Windows 10 Home 64bit/ Acer Aspire F15/ Intel Core i5 7200U 2.5GHz, 8GB DDR4 memory, 256GB SSD, 1TB HDD/ avast! free 24.4.6112 (build 24.4.9067.762) UI 1.0.803/ Firefox, uBlock Origin, uMatrix/ MailWasher Pro/ Avast! Mobile Security

Offline glnz

  • Sr. Member
  • ****
  • Posts: 300
Re: Avast Blocking Access
« Reply #27 on: October 31, 2015, 08:36:32 PM »
polonus and David R - thanks again.

The popup does mention ssl334328.cloudflaressl.com , but the popup does not say what web page is using that certificate.

I might drop Https Everywhere soon.  Seems to be too much trouble, at least for now.
Various Dell Optiplexes running XP Pro SP3 32-bit, Win 7 Pro SP1 64-bit and Win 10 Pro 64-bit.  Firefox with security add-ons.

Online DavidR

  • Avast Überevangelist
  • Certainly Bot
  • *****
  • Posts: 89228
  • No support PMs thanks
Re: Avast Blocking Access
« Reply #28 on: October 31, 2015, 08:53:37 PM »
polonus and David R - thanks again.

The popup does mention ssl334328.cloudflaressl.com , but the popup does not say what web page is using that certificate.

I might drop Https Everywhere soon.  Seems to be too much trouble, at least for now.

Generally it is going to be some sort of link from within the site to ssl334328.cloudflaressl.com.
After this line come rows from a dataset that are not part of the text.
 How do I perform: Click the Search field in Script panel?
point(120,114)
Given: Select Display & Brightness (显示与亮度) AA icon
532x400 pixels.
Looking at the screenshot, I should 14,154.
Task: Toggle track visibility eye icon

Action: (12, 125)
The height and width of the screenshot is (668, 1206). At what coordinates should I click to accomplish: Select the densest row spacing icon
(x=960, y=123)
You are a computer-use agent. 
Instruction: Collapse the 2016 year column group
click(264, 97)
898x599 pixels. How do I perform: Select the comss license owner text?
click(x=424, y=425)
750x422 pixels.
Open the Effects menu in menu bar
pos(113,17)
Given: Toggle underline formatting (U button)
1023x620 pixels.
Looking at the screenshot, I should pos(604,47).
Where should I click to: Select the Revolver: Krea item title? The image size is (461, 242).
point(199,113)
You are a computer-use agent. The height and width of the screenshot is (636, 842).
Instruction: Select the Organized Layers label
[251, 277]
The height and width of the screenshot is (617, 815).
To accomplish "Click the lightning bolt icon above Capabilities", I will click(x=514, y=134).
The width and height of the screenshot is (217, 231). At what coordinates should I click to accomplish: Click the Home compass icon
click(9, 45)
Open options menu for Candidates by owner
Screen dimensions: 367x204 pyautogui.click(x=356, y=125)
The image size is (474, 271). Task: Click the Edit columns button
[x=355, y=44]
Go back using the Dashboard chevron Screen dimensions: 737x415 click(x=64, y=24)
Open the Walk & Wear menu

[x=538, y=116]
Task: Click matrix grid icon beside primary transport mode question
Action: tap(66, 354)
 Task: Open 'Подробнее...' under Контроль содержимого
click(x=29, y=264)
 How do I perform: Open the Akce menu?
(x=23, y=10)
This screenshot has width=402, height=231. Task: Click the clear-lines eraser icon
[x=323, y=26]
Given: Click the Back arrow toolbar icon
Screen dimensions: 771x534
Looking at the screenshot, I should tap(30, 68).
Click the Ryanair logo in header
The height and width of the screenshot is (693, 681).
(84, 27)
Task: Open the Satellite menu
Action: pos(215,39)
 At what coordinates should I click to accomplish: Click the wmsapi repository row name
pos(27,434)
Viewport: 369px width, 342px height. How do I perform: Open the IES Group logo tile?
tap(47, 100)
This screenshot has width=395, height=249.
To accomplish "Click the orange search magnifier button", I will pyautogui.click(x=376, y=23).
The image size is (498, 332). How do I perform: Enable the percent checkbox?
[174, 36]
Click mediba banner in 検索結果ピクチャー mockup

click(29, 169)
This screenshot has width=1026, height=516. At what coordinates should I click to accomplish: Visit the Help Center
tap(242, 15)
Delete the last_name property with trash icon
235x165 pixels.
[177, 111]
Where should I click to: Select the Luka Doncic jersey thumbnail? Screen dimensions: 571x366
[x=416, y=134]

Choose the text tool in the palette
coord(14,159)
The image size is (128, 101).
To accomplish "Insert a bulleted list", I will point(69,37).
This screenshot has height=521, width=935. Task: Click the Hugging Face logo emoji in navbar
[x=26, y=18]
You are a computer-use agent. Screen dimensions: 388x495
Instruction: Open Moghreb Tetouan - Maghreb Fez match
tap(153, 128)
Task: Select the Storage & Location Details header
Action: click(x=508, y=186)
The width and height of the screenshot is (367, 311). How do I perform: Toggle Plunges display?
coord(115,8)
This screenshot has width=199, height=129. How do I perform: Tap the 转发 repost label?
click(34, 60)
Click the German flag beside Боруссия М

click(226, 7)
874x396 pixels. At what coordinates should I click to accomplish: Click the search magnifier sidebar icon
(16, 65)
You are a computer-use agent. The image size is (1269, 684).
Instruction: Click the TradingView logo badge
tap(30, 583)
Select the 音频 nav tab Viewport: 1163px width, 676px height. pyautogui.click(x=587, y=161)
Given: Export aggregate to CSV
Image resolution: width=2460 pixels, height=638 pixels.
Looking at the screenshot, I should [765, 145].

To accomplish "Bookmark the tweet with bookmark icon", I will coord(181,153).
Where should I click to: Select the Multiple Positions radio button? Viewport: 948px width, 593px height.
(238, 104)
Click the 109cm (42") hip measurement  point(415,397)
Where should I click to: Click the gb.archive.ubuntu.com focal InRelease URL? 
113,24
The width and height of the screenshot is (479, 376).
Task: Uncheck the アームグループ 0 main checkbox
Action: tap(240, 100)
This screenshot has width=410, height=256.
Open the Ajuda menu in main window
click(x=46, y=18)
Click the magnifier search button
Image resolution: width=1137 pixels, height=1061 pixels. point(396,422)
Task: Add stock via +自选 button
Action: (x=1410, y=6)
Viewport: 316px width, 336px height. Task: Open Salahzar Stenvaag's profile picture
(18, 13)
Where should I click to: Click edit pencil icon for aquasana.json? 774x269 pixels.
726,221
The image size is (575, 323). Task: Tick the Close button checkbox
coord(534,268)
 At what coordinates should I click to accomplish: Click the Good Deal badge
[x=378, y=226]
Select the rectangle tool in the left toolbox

This may or may not be correct as I don't know how the ssl validation works.

For a site that is using https I would imaging that there is an ability to check its ssl certificate, be that some internal link/function to check the validty of said ssl certificate when the connection to the site is set to https. This is where triggering https when a site isn't specifically set up for ssl use.

You can actually see this in some sites that although using https, there may be 3rd party content coming from a none ssl source and your browser normally shows a warning relating to that (relating to mixed content).

This are the main reasons I don't believe https should be forced on a site not geared up for it.
Windows 10 Home 64bit/ Acer Aspire F15/ Intel Core i5 7200U 2.5GHz, 8GB DDR4 memory, 256GB SSD, 1TB HDD/ avast! free 24.4.6112 (build 24.4.9067.762) UI 1.0.803/ Firefox, uBlock Origin, uMatrix/ MailWasher Pro/ Avast! Mobile Security

Offline polonus

  • Avast Überevangelist
  • Probably Bot
  • *****
  • Posts: 33926
  • malware fighter
Re: Avast Blocking Access
« Reply #29 on: November 01, 2015, 01:47:08 AM »
Hi DavidR and glnz,

Certainly with pushing by big players like Google and others of HTTPS Everywhere literary everywhere we are going to see more and more of such problems arise. Just leaf through the HTTPS Everywhere Atlas online and there are lot of sites with problems when https becomes enforced. With even so many misconfiguration going on on real sites with proper HTTPS certification an improvement of the situation is still far, far away. Just think of the recent Google Norton Symantec’s Thawte-branded CA issues: https://googleonlinesecurity.blogspot.nl/2015/09/improved-digital-certificate-security.html

I reported in "the virus and worms" many times about misconfigurations, missing security header implementations, serving SSL from the weak encryption side up (gefundenes Fressen to please easy government monitoring, like NSA or how this institute may be named to-day). First educate those that have to enroll https everywhere that they are able to do this in a proper and secure way and then start a global operation like this. Now we still have an enormous amout of https sites where log-in name and password goes "over the wires" as plain txt. See Safer Chrome Security Report extension in Google Chrome!

polonus (volunteer website security analyst and website error-hunter)
Cybersecurity is more of an attitude than anything else. Avast Evangelists.

Use NoScript, a limited user account and a virtual machine and be safe(r)!